What makes a rifle, or a pistol, more dangerous is ammunition capacity: the size of the magazine, not the model of the weapon. (Fully automatic machine guns are already illegal.)
So rather than obsessing about assault rifles, gun-control advocates might focus on magazine capacity. We’ll have to see whether the Aurora shooter had oversized magazines similar to the one used by the Glock-wielding killer in the January 2011 Tucson (Ariz.) massacre.
The assault weapon ban included a measure that limited magazine capacity to 10 rounds. One of the many structural flaws with the ban was that it applied only to newly manufactured magazines; “pre-ban” equipment was grandfathered in. As a result, in the runup to the law’s enactment, manufacturers such as Glock ran their factories full tilt and created huge backlogs of large-capacity magazines, which were then readily available (and very much in demand) after 1994. With the ban long gone, there is an enormous supply of large magazines on the market. The only way to address their presence would be to confiscate existing ones and prohibit the sale of new ones. This is simply not going to happen.
If liberals proposed magazine confiscation, we would have a National Rifle Association-led culture war that could devolve into armed resistance. No sane police chief or sheriff would try to go into people’s homes to grab their magazines.
Just as there is no turning the clock back on the profusion of guns in private hands in the U.S.—250 million to 300 million by some estimates—there is nothing we can do about the prevalence of large-capacity magazines. Unless we repeal the Second Amendment—not likely—confiscation is simply not going to wash.
And there’s more bad news for gun-control advocates: The Aurora killer reportedly was carrying a shotgun, too. In close quarters, the spray of shotgun pellets can kill more people more quickly than a semiautomatic rifle. Do you think it would be worthwhile to try to confiscate or restrict shotguns, which millions of people associate with hunting duck and shooting clay pigeons? Not likely. As for the pistols in Aurora, remember that the Supreme Court in 2008 ruled that the Second Amendment protects a right to keep a handgun in the home, providing it is acquired legally.
Rather than weapons, we ought to look at ways of more efficiently identifying people with mental and emotional problems and ensuring that their names get into the already existing instant-background-check system that all gun buyers must go through. Even that approach will do little about the potential misuse of the arsenal already in private hands.
We’ve proven to ourselves for more than a decade that our national politicians, as a group, lack the will to grapple with gun control. That may be a good thing if you’re a Second Amendment enthusiast or a bad thing if guns strike you as repellent.

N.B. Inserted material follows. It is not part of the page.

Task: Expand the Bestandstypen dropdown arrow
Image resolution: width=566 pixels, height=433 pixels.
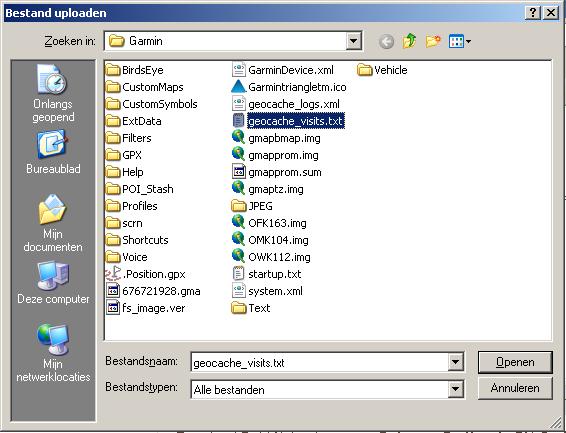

This is a lesson the citizens of Aurora and the rest of the Denver area have learned all too painfully. In 1999, two students shot 12 classmates and a teacher at Columbine High School in suburban Denver before killing themselves. The Columbine bloodshed did not lead to new gun control at the national level. Neither did the Tucson shooting in 2011. And, in all likelihood, neither will the deaths in Aurora.